Position and Duties.  The Company hereby agrees to continue to employ the Executive and the Executive hereby accepts and agrees to continue to serve as the Executive Vice President and Chief Operating Officer of the Company.  The Executive shall report to the Company's Chief Executive Officer.  Subject to the advice, consent and direction of the Company’s Board of Directors, the Executive will perform all duties and responsibilities and will have all authority inherent in the position of Executive Vice President and Chief Operating Officer.

2.

Term of Agreement and Employment.  The term of the Executive’s employment under this Agreement will be for an initial period of approximately three (3) years, beginning on the date hereof, and terminating on March 31, 2012 (the “Term”).  The Term may be extended for two (2) consecutive one (1) year periods, as follows:  The Executive will, at his option if he so desires, provide written notice both to the Chief Executive Officer and to the Chair of the Compensation Committee of the Company's Board of Directors, not less than six months prior to, but not more than eight months prior to, the expiration of the current Term stating his desire to extend the Term for one additional year.  If the Executive does not provide such notice timely, then this Agreement will expire of the end of its then current Term.  If the Executive provides such notice timely, then the Chair of the Compensation Committee will, after consulting with the Executive and the Chief Executive Officer and after convening a meeting of the Compensation Committee (and taking such other actions as the Chair deems necessary), advise the Executive within 60 days of the Committee's decision either to extend the Term of this Agreement for the additional one year period or not to extend the Term of this Agreement for the additional one year period.  The Committee's decision to extend or to not extend the Term will be final and binding on the parties.

3.

Definitions.

A.

○ ○ ○ ○

Written tasks:
**a)** In one to three sentences, explain how the employment agreement says it could end at the close of its current Term even though two one-year extensions are available.
**b)** Pick up the employment agreement where it stops and continue it.
The records that come after this text are not needed for anything here.

○ ○ ○ ○

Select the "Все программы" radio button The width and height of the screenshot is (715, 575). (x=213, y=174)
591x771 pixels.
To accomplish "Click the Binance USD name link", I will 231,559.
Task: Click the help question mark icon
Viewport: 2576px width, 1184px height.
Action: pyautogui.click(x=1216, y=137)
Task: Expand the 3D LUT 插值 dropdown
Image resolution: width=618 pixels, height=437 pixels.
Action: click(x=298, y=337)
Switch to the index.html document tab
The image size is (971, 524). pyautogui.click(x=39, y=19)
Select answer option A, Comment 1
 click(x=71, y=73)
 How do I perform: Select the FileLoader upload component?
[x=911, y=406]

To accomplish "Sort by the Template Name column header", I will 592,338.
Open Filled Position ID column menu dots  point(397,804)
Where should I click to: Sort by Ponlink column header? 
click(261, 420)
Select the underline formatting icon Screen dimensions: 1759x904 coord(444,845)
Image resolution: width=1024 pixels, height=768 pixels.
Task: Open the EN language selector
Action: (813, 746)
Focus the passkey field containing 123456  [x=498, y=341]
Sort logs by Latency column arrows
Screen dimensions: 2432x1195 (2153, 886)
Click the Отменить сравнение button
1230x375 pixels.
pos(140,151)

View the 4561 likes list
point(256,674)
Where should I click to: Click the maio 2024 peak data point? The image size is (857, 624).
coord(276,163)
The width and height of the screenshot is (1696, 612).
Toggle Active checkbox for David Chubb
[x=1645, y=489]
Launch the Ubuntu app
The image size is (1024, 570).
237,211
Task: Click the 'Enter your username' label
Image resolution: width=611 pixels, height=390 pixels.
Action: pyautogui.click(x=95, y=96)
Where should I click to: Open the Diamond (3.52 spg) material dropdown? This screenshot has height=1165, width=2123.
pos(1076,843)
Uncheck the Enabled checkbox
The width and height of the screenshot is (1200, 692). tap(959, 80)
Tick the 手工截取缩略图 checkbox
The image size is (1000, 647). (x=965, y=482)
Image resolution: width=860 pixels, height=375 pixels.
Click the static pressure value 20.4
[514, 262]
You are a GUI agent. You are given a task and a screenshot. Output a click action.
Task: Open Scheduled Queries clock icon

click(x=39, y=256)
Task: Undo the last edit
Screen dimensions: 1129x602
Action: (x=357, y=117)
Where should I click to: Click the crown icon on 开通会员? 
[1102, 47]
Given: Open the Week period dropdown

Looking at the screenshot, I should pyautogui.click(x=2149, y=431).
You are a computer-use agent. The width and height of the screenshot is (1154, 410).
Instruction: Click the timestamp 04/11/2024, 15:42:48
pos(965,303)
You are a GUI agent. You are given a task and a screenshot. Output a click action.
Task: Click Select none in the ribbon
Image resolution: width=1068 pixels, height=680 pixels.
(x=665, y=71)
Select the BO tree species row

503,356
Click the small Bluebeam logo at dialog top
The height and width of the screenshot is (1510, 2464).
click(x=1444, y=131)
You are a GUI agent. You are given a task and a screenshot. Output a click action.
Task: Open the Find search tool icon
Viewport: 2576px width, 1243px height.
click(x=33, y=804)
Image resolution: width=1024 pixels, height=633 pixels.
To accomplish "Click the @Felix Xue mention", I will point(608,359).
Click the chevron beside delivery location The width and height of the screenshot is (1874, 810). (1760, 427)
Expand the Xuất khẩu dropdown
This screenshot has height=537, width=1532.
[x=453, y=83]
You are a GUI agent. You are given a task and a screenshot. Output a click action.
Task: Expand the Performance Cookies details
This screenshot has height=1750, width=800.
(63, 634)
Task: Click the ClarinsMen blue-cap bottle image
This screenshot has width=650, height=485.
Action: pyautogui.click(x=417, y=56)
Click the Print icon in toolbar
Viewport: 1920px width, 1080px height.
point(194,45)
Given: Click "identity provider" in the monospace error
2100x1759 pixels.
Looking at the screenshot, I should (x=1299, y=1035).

○ ○ ○ ○

Results:
**a)** The agreement ends at the close of its current Term if the Executive does not give timely written notice of his wish to extend. That notice must go to both the Chief Executive Officer and the Chair of the Compensation Committee no less than six months and no more than eight months before the Term expires. Even with timely notice, the Compensation Committee may decide not to extend, and that decision is final and binding.

**b)**
Cause.  For purposes of this Agreement, “Cause” for the termination of the Executive’s employment hereunder shall be deemed to exist if, in the good faith judgment of the Company’s Board of Directors:  (i) the Executive commits fraud, theft or embezzlement; (ii) the Executive commits an act of dishonesty affecting the Company or a felony or a crime involving moral turpitude; (iii) the Executive willfully breaches any non-competition, confidentiality or non-solicitation agreement with the Company; (iv) the Executive breaches any of the material terms of this Agreement and fails to cure such breach within 30 days after the receipt of written notice of such breach from the Company; (v) the Executive engages in gross negligence or willful misconduct that causes unreasonable harm to the business and operations of the Company; or (vi) the Executive’s unreasonable failure or refusal to diligently perform the duties and responsibilities required to be performed by the Executive under the terms of this Agreement.

B.

Company Transaction Events.  For purposes of this Agreement, (i) a “Going Private Event” means a transaction in which 90% or more of the issued and outstanding shares of the capital stock of the Company are to be sold or exchanged (pursuant to an agreement, tender or exchange offer or otherwise) by the holders thereof for cash or for securities, so that upon the closing of such a transaction (or a second step merger related thereto), Parlux common stock is no longer traded on any public stock exchange (e.g., Nasdaq, AMEX, NYSE, etc.) or recognized trading market (e.g., Nasdaq OTCBB) and the holders of Parlux common stock prior to the closing of such a transaction hold cash or non-publicly traded securities in a private company after the transaction, (ii) a “Company Merger Event” means a transaction in which 90% or more of the issued and outstanding shares of the capital stock of the Company are to be exchanged (pursuant to an agreement, exchange offer or otherwise) by the holders thereof for securities of any public company, so that upon the closing of such a transaction (or a second step merger related thereto), all Parlux common stock has been exchanged or converted into securities of a public company that are traded on a public stock exchange (e.g., Nasdaq, AMEX, NYSE, etc.) or recognized trading market (e.g., Nasdaq OTCBB) and the holders of Parlux common stock prior to the closing of such a transaction hold publicly traded securities in a public company after the transaction.

C.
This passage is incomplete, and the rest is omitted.